__Material to process__.
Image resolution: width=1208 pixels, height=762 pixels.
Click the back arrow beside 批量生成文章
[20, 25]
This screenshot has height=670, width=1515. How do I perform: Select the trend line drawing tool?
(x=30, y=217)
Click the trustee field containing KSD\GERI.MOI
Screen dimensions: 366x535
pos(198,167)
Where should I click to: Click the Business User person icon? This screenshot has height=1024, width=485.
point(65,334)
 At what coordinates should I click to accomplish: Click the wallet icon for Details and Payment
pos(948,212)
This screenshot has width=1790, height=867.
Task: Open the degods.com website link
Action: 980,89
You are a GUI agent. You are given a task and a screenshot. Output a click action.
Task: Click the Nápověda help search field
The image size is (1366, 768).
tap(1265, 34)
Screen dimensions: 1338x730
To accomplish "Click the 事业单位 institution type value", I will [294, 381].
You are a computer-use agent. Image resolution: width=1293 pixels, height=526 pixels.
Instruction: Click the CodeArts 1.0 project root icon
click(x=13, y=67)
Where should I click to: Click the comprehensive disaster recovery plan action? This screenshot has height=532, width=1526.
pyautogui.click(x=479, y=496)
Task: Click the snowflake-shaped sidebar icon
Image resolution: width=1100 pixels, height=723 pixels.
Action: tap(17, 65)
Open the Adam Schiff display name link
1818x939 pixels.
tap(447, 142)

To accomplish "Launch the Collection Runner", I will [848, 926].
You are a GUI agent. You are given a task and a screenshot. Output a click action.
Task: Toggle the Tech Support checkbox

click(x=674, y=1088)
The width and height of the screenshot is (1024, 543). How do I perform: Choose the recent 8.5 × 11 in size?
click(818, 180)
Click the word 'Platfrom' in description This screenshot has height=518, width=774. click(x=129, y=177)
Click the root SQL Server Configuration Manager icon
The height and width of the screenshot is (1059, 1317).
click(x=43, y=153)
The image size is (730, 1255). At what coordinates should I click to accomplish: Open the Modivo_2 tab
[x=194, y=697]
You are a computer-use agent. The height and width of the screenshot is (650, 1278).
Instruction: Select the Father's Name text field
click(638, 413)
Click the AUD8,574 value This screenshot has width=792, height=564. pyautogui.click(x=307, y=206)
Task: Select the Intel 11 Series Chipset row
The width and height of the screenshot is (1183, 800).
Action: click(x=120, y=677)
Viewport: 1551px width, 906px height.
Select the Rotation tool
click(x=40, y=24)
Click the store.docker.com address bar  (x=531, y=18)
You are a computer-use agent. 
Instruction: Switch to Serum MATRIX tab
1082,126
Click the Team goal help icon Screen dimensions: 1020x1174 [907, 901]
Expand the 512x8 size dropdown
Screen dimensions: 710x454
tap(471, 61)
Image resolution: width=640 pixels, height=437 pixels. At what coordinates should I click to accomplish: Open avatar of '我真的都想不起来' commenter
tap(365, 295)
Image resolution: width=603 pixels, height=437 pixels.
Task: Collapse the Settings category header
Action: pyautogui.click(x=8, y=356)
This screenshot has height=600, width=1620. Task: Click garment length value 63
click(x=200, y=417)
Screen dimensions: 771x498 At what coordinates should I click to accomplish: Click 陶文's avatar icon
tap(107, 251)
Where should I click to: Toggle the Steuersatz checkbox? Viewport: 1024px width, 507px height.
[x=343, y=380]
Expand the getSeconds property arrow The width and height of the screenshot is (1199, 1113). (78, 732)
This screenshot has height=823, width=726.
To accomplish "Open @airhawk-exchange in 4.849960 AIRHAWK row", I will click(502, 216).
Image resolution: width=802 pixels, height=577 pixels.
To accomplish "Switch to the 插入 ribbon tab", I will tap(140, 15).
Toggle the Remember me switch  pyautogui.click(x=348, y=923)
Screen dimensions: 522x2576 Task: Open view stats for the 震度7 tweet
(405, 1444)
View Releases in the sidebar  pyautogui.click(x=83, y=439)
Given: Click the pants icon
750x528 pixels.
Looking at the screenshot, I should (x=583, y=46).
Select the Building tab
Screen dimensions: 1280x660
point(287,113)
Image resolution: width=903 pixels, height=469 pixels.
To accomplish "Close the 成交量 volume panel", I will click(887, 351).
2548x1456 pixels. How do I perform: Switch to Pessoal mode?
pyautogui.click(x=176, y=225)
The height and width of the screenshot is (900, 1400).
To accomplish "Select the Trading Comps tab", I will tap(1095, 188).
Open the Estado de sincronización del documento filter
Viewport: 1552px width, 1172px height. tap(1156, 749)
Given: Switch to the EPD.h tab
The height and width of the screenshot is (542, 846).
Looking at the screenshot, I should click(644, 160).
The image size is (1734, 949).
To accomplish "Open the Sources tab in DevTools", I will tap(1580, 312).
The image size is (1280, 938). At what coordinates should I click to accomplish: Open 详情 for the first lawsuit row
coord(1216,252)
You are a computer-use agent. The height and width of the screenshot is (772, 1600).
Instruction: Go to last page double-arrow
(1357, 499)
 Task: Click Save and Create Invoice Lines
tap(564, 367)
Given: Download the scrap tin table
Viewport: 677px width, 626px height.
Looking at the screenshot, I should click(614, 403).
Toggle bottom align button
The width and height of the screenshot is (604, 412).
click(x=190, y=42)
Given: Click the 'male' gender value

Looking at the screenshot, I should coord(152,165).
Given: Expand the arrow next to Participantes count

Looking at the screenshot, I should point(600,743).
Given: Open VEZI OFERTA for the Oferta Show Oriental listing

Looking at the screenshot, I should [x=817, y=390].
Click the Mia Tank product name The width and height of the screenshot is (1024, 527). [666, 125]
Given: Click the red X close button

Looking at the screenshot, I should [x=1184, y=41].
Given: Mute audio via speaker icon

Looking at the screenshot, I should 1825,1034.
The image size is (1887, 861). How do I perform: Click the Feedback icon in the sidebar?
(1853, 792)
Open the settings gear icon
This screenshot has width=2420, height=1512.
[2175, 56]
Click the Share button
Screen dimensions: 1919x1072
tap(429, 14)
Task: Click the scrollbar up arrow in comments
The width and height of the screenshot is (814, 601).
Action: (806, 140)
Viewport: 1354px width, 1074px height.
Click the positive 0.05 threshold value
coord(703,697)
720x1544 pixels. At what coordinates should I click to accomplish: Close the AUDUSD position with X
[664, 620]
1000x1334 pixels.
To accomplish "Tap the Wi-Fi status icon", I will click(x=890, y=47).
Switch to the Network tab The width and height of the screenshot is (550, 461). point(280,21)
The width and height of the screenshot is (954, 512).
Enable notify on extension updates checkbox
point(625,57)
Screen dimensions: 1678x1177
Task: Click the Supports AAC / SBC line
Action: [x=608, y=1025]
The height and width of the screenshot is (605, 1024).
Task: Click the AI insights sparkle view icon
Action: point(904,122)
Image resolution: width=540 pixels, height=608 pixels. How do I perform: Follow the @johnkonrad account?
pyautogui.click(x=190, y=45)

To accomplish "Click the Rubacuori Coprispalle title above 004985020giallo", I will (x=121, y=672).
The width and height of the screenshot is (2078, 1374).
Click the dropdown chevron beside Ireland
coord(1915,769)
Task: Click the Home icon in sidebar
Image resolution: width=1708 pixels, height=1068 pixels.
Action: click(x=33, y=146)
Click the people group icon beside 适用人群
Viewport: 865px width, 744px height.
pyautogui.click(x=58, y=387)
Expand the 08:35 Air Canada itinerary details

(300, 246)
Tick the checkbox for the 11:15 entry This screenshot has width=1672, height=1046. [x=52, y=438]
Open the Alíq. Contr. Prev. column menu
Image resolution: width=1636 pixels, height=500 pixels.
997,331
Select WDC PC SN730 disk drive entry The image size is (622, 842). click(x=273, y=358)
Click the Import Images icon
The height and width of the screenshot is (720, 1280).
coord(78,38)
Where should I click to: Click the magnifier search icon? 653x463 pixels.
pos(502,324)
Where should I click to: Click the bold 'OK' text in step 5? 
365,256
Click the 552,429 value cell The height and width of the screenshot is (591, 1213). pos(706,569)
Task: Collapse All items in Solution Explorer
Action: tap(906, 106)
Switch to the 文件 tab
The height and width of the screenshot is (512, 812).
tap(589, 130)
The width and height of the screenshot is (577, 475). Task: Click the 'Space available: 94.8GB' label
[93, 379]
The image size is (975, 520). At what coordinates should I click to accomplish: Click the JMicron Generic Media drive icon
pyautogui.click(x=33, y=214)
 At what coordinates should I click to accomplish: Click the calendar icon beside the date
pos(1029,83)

__Problem to work on__.
Of all the lines in the entries, count those with the string "computer", and report only that number.

__Answer below__.
4